Rewrite every item below with "icon" replaced by "button" and nothing else altered. Leave the pictures out of your version.

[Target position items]

==========

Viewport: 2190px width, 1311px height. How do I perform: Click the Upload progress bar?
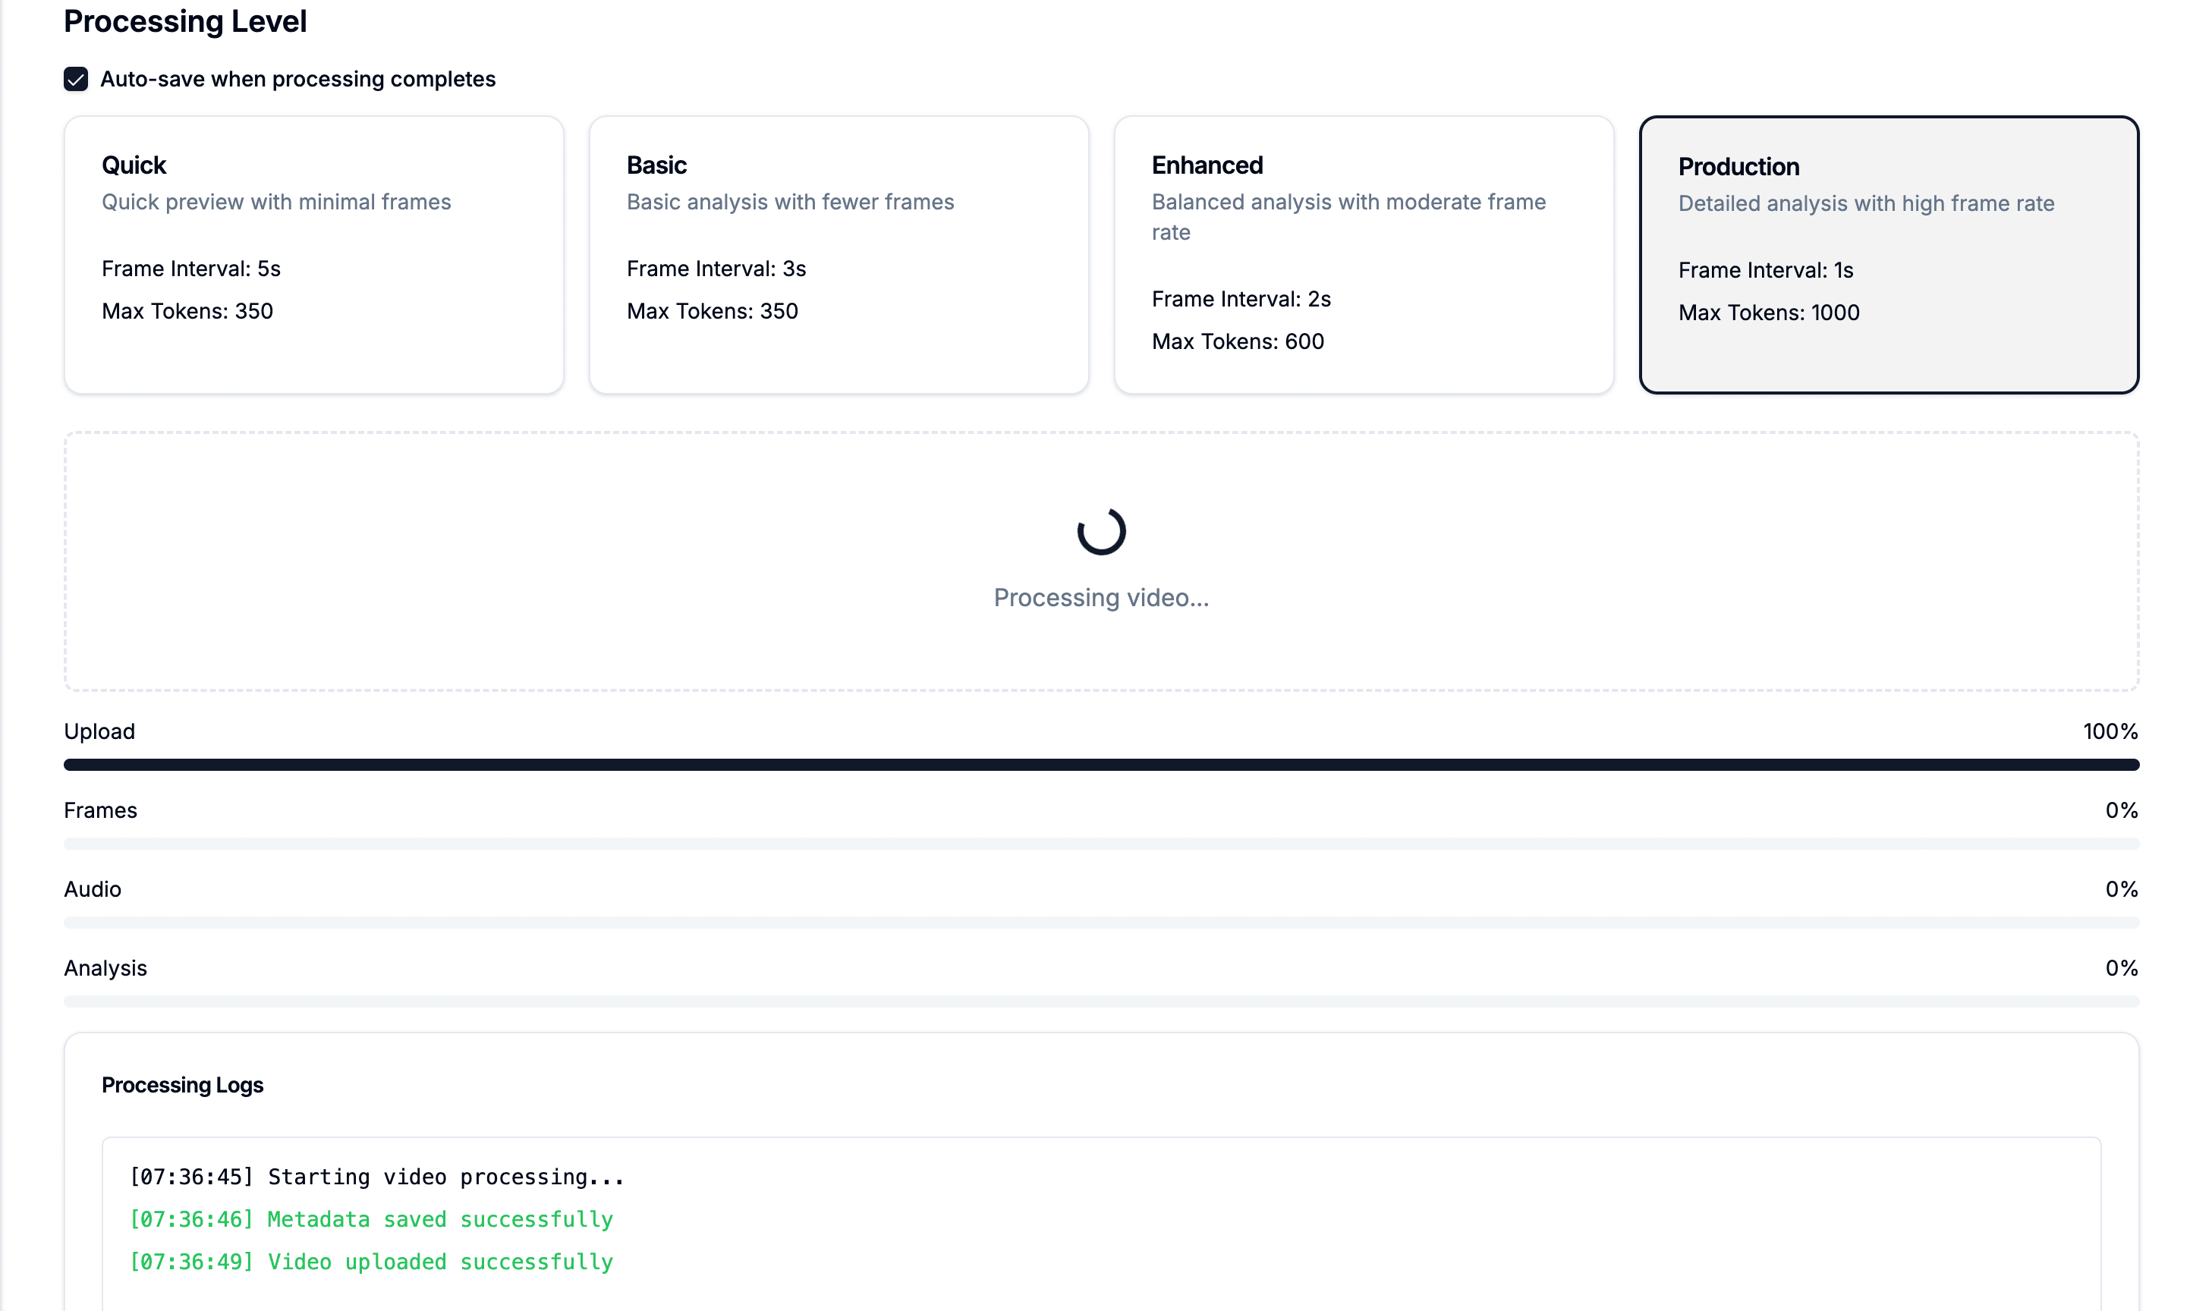pos(1101,765)
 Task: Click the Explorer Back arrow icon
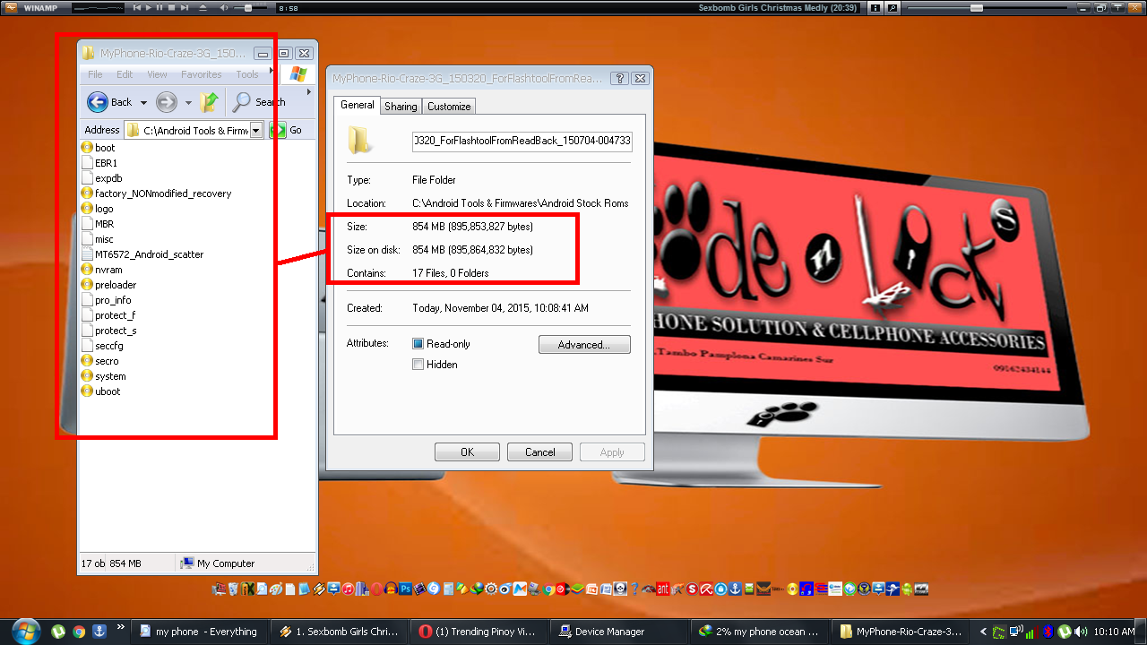[98, 102]
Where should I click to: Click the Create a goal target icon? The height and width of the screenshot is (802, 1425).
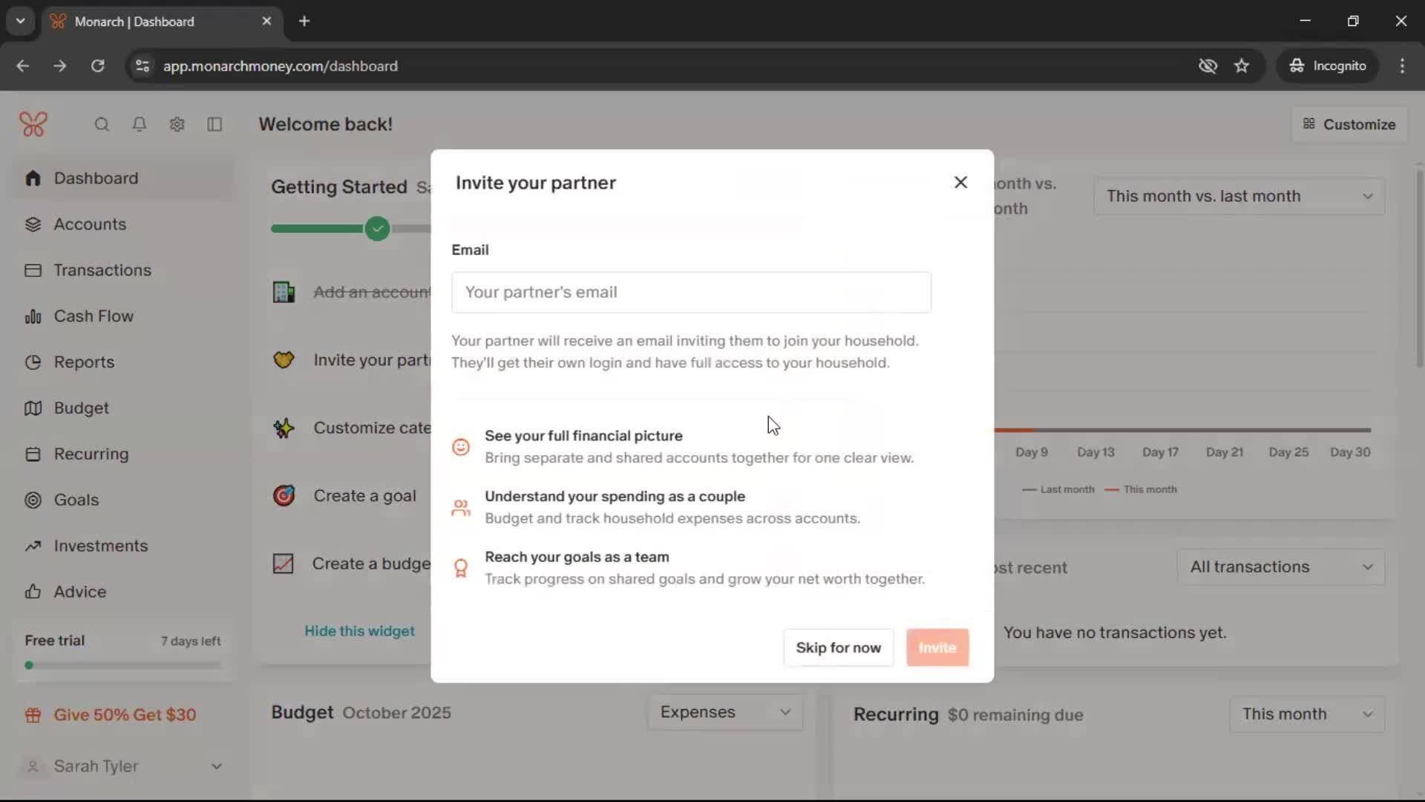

==========

Task output:
Viewport: 2190px width, 1311px height. How do I perform: Click the Upload progress bar?
pos(1101,765)
 Task: Click the Explorer Back arrow button
[98, 102]
Where should I click to: Click the Create a goal target button? The height and width of the screenshot is (802, 1425).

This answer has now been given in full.